» Reading text:

───

State v. Taylor (Slip Opinion)
2020 Ohio 6786
Ohio2020Background
- Robert Taylor was found indigent and appointed counsel after indictment; he pleaded guilty to amended kidnapping and gross-sexual-imposition charges and the State and Taylor jointly recommended community-control sanctions.
- At sentencing the trial court imposed community control and ordered Taylor to pay a $130 court-appointed-counsel fee, listing it in the sentencing entry’s financial-obligations and reimbursements sections.
- Taylor appealed; the Second District held R.C. 2941.51(D) creates a presumption that the county pays appointed-counsel fees and required trial courts to make explicit on-the-record findings of a defendant’s ability to pay before imposing any such fees.
- The Ohio Supreme Court accepted a certified conflict, consolidated the appeals, and asked supplemental questions about (1) the trial court’s authority to order payment, (2) whether such fees may be included in a criminal sentence, and (3) the effect of administrative indigency/recoupment rules.
- The Supreme Court held that R.C. 2941.51(D) does not require explicit on-the-record findings before assessing appointed-counsel fees, that trial courts may assess such fees (including at sentencing), but that those fees cannot be included as part of the criminal sentence and are civil assessments best entered separately; it reversed the Second District and vacated the portion of Taylor’s sentencing entry imposing the fee.

───

» Data extract:
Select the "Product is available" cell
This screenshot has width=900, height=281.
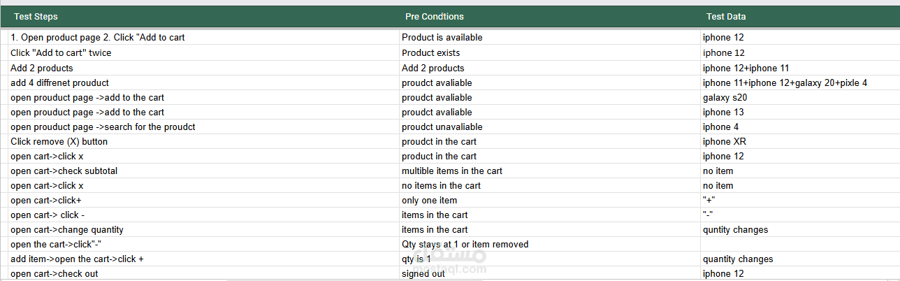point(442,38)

───

» Exercise set:
a) Decide whether each statement agrees with the State v. Taylor summary, answering yes or no and quoting the deciding words: (i) Taylor was ordered to pay a $130 fee for court-appointed counsel. (ii) The Ohio Supreme Court held that R.C. 2941.51(D) requires explicit on-the-record findings before appointed-counsel fees are assessed. (iii) Taylor was convicted at trial.
b) Echo everything in the State v. Taylor summary from "- The Ohio Supreme" down to "imposing the fee.".
The listing has no connection to the State v. Taylor summary.

» Answers for this exercise:
a)
(i) Yes: "ordered Taylor to pay a $130 court-appointed-counsel fee"
(ii) No: "R.C. 2941.51(D) does not require explicit on-the-record findings before assessing appointed-counsel fees"
(iii) No: "he pleaded guilty to amended kidnapping and gross-sexual-imposition charges"

b)
- The Ohio Supreme Court accepted a certified conflict, consolidated the appeals, and asked supplemental questions about (1) the trial court’s authority to order payment, (2) whether such fees may be included in a criminal sentence, and (3) the effect of administrative indigency/recoupment rules.
- The Supreme Court held that R.C. 2941.51(D) does not require explicit on-the-record findings before assessing appointed-counsel fees, that trial courts may assess such fees (including at sentencing), but that those fees cannot be included as part of the criminal sentence and are civil assessments best entered separately; it reversed the Second District and vacated the portion of Taylor’s sentencing entry imposing the fee.